Salaparuta, “Arte dei Pani Votivi 2026”: due giorni tra memoria, tradizione e identità
Dal 19 al 20 giugno 2026, il Comune di Salaparuta si trasforma in un laboratorio a cielo aperto dedicato alla cultura popolare siciliana con “Arte dei Pani Votivi 2026”. Un evento che celebra una delle tradizioni più suggestive del territorio: i pani cerimoniali e gli storici Altari di San Giuseppe, espressione di devozione, comunità e identità collettiva.
In Sicilia esiste un pane che nasce per essere esposto prima ancora che consumato: un simbolo che racconta storie di fede, paesi e famiglie. L’iniziativa punta proprio a valorizzare questo patrimonio immateriale, intrecciando memoria e contemporaneità attraverso un programma ricco di attività.
Un ponte tra passato e futuro
“Arte dei Pani Votivi 2026” si propone come un percorso esperienziale che unisce laboratori, convegni, mostre e degustazioni, con l’obiettivo di trasmettere alle nuove generazioni saperi antichi e rafforzare l’identità culturale del territorio.
L’evento vuole inoltre promuovere Salaparuta come destinazione di turismo esperienziale, dove il racconto della tradizione si intreccia con i sapori locali e l’accoglienza del territorio.
Il programma
Il calendario prende avvio nel pomeriggio di venerdì 19 giugno, dalle 17.00 alle 18.00, presso l’Aula Consiliare del Comune, con laboratori e dimostrazioni dal vivo dedicate all’arte della preparazione dei pani votivi.
A seguire, dalle 18.00 alle 20.30, il focus si sposterà sulla dimensione spirituale e antropologica della tradizione con un convegno dedicato ai Pani Votivi e agli Altari di San Giuseppe. Interverranno Fra Giuseppe Sanzone, originario di Salaparuta, padre Giovanni Butera, parroco del paese, l’architetto Giuseppe Verde e il giornalista Gaetano Basile.
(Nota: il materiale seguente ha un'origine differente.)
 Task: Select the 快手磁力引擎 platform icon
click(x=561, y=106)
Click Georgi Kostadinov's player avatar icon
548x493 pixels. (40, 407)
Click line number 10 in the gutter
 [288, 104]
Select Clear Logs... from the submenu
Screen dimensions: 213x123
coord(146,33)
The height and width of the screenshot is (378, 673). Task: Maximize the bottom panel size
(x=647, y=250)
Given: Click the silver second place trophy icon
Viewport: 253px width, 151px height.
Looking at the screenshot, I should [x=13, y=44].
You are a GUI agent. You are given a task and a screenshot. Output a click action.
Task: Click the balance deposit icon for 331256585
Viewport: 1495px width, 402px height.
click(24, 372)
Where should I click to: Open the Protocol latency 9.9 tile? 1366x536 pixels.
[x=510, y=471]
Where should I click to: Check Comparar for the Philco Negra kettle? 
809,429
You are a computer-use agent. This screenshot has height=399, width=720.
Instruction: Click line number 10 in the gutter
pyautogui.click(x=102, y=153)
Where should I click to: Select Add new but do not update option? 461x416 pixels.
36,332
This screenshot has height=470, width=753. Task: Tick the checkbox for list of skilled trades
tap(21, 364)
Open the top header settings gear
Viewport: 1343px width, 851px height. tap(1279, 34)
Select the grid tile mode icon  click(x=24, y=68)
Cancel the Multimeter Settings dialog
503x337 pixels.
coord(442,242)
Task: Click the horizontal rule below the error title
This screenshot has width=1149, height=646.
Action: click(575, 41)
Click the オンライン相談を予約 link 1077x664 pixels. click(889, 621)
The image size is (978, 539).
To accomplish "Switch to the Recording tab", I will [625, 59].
Un territorio da raggiungere con attenzione
Per motivi di viabilità, si segnala che l’accesso ai ruderi di Salaparuta non è possibile attraverso la Strada Provinciale 19, attualmente inagibile. Si raccomanda quindi di programmare il viaggio seguendo itinerari alternativi, passando da Santa Ninfa, Poggioreale oppure dal Cretto di Burri.
Un invito, quello dell’iniziativa, a riscoprire un patrimonio che non è solo gastronomico o artistico, ma profondamente identitario: un filo che unisce comunità, memoria e territorio.